Now is the time to focus on things and get things moving ahead. I’m hopeful we can negotiate the family dynamics and get the process started. I don’t see we have much choice w/ mom’s declining health and her issues. We need more medical care around the clock and available as well as more activities and people for mom especially.

It’s time.

Prayers and strength to God for my right attitudes and to not be too much of a One. I want to hear and listen to people’s concerns. I am hopeful we can get through this in one piece as a family.

My brother continues to go on about how awful it is when mom calls him four times. He has the negative ear of his joyless wife as El says. I won’t have any time for that. I won’t have anytime for my step-sister wanting things to stay the same for her dad’s sake. He has not been thinking much about my mom for whatever reasons. It’s just time for the change to happen.

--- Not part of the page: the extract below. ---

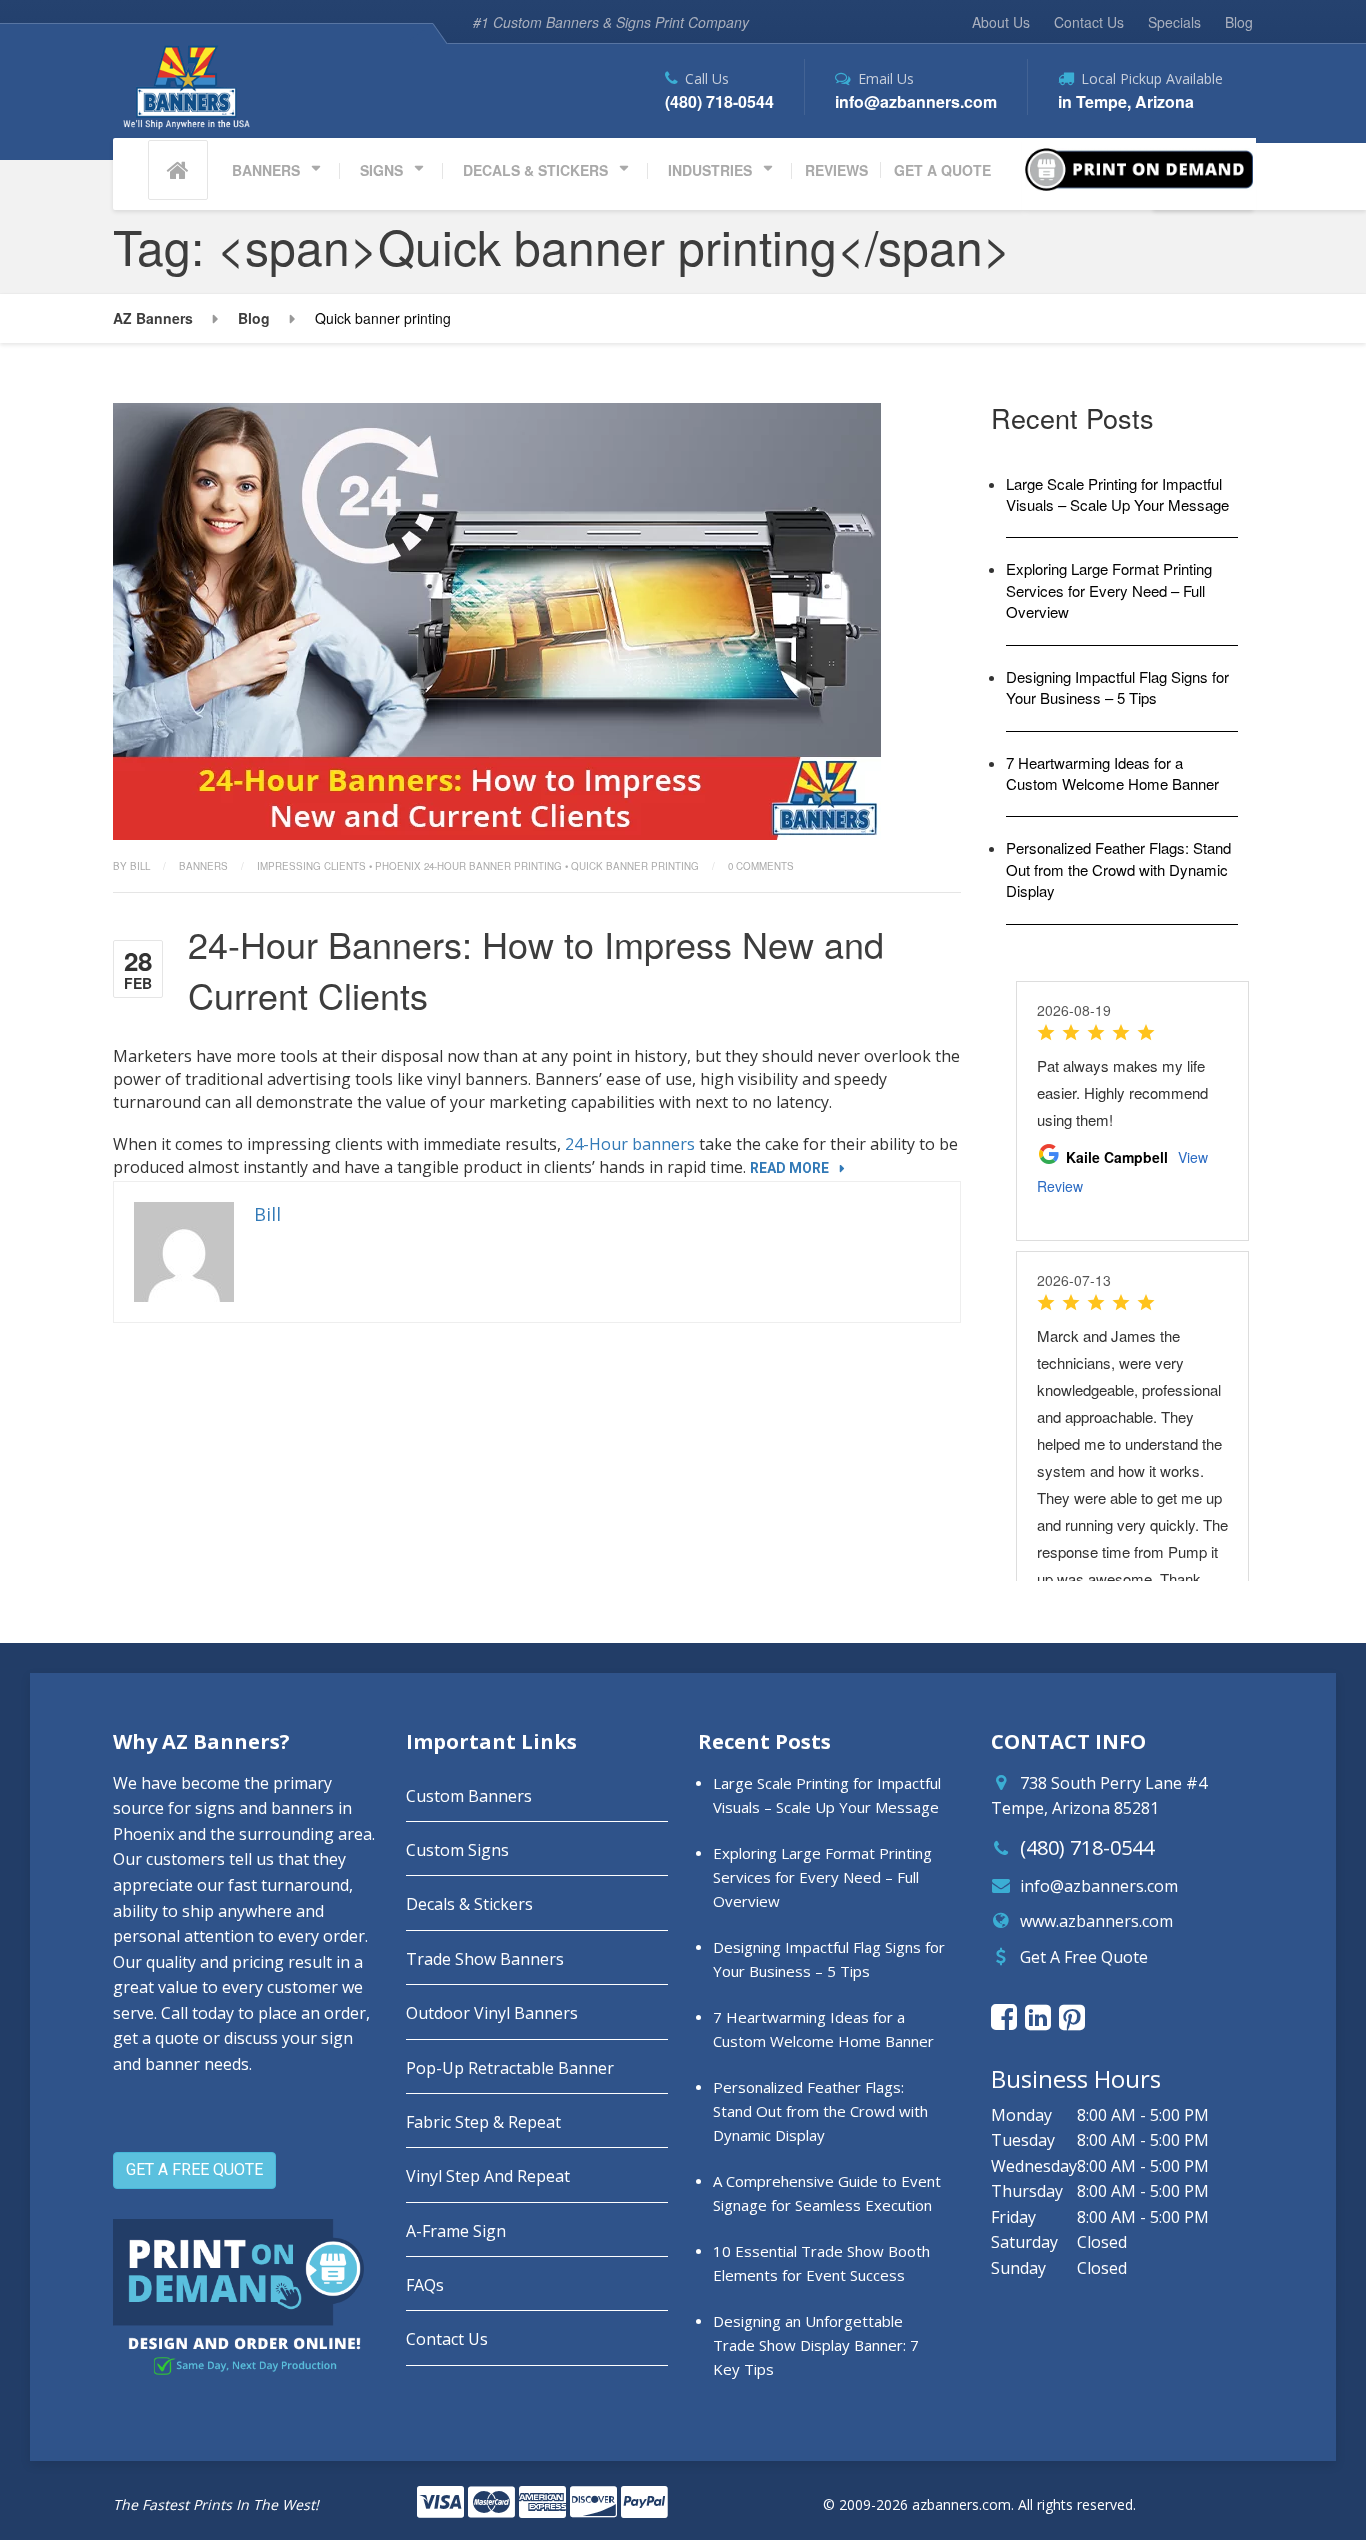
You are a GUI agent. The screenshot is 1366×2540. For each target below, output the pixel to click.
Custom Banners (469, 1796)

That means I need to do a lot more tours and assessments, talk to a lot more people. It’s going to take an effort. My sister also thinks they want to try and have surgery on her dad’s knees. I’d like to get this move done before they do that. It’d be nice for mom to have a more stable place while he’s in surgery, more support.

I don’t know how that will go.

God, I will need to see the love of Christ in and around all of this as I go through this and not get too focused on a specific end-goal. I will need to be compassionate and not a bulldog. I will need to grow to do this well.